Havia os que tomavam chá em criança, e, ao visitarem família da maior
consideração, sabiam cuspir dentro da escarradeira. Se mandavam seus
respeitos a alguém, o portador garantia-lhes: "Farei presente." Outros,
ao cruzarem com um sacerdote, tiravam o chapéu , exclamando: "Louvado
seja Nosso Senhor Jesus Cristo"; ao que o Reverendíssimo correspondia:
"Para
sempre seja louvado." E os eruditos, se alguém espirrava - sinal de
defluxo -, eram impelidos a exortar: "Dominus Tecum." Embora sem saber
da missa a metade, os presunçosos queriam ensinar padre-nosso ao
vigário, e com isso punham a mão em cumbuca. Era natural que com eles se
perdesse a tramontana. A pessoa cheia de melindres ficava sentida com a
desfeita que l he faziam, quando, por exemplo, insinuavam que seu filho
era artioso. Verdade seja que às vezes os meninos eram encapetados;
chegavam a pitar escondido, atrás da igreja. As meninas, não :
verdadeiros cromos, umas tetéias.
Antigamente, certos tipos faziam negócios e ficavam a ver navios;
outros eram pegados com a boca na botija, contavam tudo tintim por
tintim e iam comer o pão que o diabo amassou, lá onde judas perdeu as
botas. Uns raros amarravam cachorro com lingüiça. E alguns ouviam cantar
o galo, mas não sabiam onde.

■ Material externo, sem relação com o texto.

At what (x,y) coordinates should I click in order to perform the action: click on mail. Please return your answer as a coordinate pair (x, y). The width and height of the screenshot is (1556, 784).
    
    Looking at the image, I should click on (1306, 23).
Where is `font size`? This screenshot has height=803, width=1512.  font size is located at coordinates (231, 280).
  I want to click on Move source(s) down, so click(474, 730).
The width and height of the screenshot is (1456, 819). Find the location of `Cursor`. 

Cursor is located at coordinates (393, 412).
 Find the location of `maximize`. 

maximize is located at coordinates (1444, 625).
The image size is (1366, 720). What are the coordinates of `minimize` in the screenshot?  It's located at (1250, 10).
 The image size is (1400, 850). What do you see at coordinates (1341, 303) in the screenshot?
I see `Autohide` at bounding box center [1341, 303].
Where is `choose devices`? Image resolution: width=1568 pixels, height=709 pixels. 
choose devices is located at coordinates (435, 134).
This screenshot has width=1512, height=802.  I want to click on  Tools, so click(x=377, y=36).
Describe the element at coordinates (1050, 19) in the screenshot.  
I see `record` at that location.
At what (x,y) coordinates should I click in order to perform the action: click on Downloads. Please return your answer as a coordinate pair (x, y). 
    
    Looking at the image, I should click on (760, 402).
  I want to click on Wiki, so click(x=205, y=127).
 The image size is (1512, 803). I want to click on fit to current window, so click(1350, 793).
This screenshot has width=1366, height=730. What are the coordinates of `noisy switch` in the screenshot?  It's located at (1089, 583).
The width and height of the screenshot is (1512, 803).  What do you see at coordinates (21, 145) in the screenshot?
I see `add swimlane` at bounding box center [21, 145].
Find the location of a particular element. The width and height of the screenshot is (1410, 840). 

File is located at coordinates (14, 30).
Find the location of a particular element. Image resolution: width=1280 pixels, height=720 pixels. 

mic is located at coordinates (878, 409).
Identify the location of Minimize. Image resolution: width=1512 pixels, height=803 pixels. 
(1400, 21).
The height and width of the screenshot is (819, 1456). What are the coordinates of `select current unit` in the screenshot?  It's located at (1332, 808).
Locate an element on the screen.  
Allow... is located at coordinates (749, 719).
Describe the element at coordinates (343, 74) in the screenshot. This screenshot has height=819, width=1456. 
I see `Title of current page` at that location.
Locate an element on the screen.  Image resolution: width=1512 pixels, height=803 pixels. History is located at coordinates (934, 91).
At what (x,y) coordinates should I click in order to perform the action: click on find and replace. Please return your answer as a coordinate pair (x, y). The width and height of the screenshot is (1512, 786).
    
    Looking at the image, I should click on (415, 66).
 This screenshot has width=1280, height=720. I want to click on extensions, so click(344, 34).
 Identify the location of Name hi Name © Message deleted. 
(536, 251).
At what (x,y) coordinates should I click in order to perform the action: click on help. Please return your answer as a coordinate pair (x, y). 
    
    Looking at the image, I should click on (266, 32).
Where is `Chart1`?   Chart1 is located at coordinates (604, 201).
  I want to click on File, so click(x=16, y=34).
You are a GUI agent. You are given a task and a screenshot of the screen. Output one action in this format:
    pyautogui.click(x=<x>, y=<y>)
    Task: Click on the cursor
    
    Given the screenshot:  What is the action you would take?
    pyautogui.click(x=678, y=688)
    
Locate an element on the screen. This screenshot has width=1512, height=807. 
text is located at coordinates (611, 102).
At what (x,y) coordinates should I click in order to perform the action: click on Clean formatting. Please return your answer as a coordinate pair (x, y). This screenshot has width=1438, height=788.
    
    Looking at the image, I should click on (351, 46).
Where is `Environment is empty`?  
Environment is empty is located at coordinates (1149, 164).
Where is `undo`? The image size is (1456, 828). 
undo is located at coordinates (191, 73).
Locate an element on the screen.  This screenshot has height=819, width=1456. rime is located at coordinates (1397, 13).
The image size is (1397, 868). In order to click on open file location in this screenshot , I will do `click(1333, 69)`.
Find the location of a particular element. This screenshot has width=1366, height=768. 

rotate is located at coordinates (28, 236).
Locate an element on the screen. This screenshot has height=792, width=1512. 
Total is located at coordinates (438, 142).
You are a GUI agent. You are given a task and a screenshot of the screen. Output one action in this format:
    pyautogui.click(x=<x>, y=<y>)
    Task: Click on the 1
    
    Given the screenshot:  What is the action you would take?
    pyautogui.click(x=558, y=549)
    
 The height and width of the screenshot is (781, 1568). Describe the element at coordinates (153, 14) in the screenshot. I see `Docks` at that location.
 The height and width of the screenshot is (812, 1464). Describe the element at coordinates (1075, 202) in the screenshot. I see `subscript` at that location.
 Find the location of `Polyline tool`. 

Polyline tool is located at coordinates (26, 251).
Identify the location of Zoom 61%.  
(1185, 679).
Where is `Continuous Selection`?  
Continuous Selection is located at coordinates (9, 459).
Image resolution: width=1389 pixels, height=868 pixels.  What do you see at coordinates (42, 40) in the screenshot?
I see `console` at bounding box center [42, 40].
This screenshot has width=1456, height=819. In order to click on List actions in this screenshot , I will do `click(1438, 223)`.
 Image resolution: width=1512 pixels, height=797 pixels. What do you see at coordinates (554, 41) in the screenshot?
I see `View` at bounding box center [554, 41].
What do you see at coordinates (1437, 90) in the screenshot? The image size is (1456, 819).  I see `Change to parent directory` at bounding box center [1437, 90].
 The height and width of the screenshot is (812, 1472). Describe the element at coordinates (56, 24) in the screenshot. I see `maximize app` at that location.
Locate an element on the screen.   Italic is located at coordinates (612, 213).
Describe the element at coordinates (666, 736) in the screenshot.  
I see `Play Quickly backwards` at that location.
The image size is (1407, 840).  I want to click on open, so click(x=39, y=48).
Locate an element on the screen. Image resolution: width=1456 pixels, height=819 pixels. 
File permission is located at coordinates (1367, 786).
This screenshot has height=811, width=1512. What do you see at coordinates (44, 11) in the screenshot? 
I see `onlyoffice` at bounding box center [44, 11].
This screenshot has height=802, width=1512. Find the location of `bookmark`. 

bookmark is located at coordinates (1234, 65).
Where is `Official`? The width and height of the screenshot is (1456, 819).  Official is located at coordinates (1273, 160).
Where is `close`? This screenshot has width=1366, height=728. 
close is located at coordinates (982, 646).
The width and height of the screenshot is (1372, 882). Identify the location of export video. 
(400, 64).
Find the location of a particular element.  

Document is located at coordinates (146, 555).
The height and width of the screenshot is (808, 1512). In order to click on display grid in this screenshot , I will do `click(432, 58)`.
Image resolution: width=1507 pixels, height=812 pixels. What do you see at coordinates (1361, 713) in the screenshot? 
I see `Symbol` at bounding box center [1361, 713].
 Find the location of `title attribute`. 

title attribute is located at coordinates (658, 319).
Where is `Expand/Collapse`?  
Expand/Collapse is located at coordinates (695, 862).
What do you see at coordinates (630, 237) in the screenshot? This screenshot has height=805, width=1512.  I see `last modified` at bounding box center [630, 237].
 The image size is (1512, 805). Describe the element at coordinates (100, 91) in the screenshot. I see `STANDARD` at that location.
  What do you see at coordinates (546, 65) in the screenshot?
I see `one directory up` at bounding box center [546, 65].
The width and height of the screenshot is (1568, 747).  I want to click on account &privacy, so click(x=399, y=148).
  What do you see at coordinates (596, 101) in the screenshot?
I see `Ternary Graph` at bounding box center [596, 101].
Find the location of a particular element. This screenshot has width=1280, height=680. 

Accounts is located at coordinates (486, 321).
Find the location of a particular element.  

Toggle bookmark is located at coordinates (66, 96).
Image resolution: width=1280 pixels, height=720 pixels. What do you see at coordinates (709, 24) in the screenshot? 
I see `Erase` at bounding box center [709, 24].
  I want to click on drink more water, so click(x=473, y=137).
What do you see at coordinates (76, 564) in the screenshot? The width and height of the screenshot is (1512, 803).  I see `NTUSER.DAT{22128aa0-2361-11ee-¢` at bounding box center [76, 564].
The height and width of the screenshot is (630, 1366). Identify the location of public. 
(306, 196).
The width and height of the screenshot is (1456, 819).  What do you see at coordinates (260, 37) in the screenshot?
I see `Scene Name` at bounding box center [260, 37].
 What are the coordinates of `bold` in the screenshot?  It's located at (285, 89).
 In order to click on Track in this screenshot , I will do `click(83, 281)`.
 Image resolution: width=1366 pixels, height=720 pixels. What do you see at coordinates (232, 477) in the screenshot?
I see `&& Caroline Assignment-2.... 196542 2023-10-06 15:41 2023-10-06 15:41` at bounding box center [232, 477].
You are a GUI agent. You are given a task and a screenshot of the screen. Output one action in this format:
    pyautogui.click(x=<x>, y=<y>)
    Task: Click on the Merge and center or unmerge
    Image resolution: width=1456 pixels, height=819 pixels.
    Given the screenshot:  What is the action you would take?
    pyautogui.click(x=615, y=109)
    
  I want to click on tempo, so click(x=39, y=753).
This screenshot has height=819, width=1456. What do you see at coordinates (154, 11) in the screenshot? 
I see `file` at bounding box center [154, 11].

As famílias faziam sortimento na venda,
tinham conta no carniceiro e arrematavam qualquer quitanda que passasse
à porta, desde que o moleque do tabuleiro, quase sempre um "cabrito",
não tivesse catinga. Acolhiam com satisfação a visita do cometa, que,
andando por ceca e meca, trazia novidades de baixo, ou seja, da corte do
Rio de Janeiro. Ele vinha dar dois dedos de prosa e deixar de presente
ao dono da casa um canivete roscofe. As donzelas punham carmim e
chegavam à sacada para vê-lo apear do macho faceiro. Infelizmente,
alguns eram mais que velhacos: eram grandessíssimos tratantes.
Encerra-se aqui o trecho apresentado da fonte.